Right now, even if we think slightly beyond applications of PD-L1 for lung cancer, we see that localization of PD-L1 with respect to immune cells seems to matter depending on tumor type. In lung cancer, we use the tumor proportion score [TPS], which focuses on the tumor cells that happen to be expressing PD-L1. However, for some of the lung cancer immunotherapy biomarkers, we are using a composite score that incorporates localization of PD-L1 to immune cells. I’m thinking specifically about atezolizumab [Tecentriq] and the tumor cells/immune cells [TCIC] score that they use, and it has been correlated with PD-L1 TPS.
If you think about applications to other tumor types, such as esophageal cancer, head and neck cancer, and others, it is a combined proportion score that is relevant. As we come to better understand the implications of having PD-L1 expressed in different immune cell subsets, it may allow us to refine its use.

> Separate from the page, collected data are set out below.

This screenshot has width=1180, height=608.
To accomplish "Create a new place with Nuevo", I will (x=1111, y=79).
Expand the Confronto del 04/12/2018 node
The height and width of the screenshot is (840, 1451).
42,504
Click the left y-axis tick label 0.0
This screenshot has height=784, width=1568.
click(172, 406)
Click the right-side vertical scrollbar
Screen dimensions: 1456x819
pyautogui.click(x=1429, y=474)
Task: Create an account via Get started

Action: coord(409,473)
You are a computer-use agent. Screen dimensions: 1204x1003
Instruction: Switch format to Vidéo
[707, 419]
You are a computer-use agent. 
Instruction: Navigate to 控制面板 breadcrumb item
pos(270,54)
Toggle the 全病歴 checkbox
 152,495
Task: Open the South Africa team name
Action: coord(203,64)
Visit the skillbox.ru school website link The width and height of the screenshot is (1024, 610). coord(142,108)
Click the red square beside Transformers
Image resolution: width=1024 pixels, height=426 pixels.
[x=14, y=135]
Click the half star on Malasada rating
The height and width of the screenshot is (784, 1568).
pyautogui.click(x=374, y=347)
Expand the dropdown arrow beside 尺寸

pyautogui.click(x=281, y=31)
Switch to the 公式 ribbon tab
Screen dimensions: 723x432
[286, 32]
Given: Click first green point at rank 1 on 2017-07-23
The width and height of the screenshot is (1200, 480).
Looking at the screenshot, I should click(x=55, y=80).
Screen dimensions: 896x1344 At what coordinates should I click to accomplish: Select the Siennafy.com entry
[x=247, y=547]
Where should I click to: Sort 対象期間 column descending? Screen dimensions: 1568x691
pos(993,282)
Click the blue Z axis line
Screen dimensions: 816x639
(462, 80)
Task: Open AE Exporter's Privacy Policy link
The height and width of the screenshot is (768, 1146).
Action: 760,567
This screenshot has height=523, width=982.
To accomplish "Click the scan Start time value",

For example, there is a study done by the group at Yale [that] observed that the majority of PD-L1 was expressed in tumor associated–macrophages and, in that cohort, the primary driver or predictor of response to immunotherapy may give us a hint as how to better use it.2
On the other hand, novel biomarkers such as the PD-1T TILs subset that has recently been shown to have validated predictive capacity independent of PD-L1, might be a new angle that can be undertaken.3 The hope is that the better we understand these biomarkers, the more we might be able to incorporate them to help an individual patient figure out what treatment to use. We are not quite there yet. We still must validate prospectively for some of these [biomarkers].
Moving a little bit outside of the immune microenvironment, some of the work that we are doing at the Columbia University Herbert Irving Comprehensive Cancer Center includes looking specifically at T-cell subsets that are marked by TCF1 expression. TCF1 is a marker of T-cell self-renewal. In a small, retrospective study that we conducted, we observed that patients who had T cells—in particular, T-central memory and T-effector memory T cells—who had high levels of TCF1 seem to be more likely to benefit from immunotherapy.
We are currently expanding our retrospective dataset to investigate this further and are planning to look at this prospectively to see if it validates as a predictive biomarker. The hope would be that some of the mouse work that we have done, where we have seen that trying to restore or enhance the population of TCF1-positive T cells seems to associate with increased antitumor immunity, [will lead to prospective studies]. [We plan to look at] different therapeutic strategies to accomplish that in new trials, but we are still a step or two away from that.
At this point, the hope would be to better understand the relationships where there is possibility for confounding of some of these variables. [It will be important] to look at the impact of specific factors, such as race and ethnicity, on the tumor microenvironment. Better understanding the immune system in [different] patients is essential. Similarly, [we need] to further parse out the impact of factors, such as histology and the relative composition of immune cells with respect to markers like PD-L1. Those are the most essential, low-hanging fruit that need to be looked at.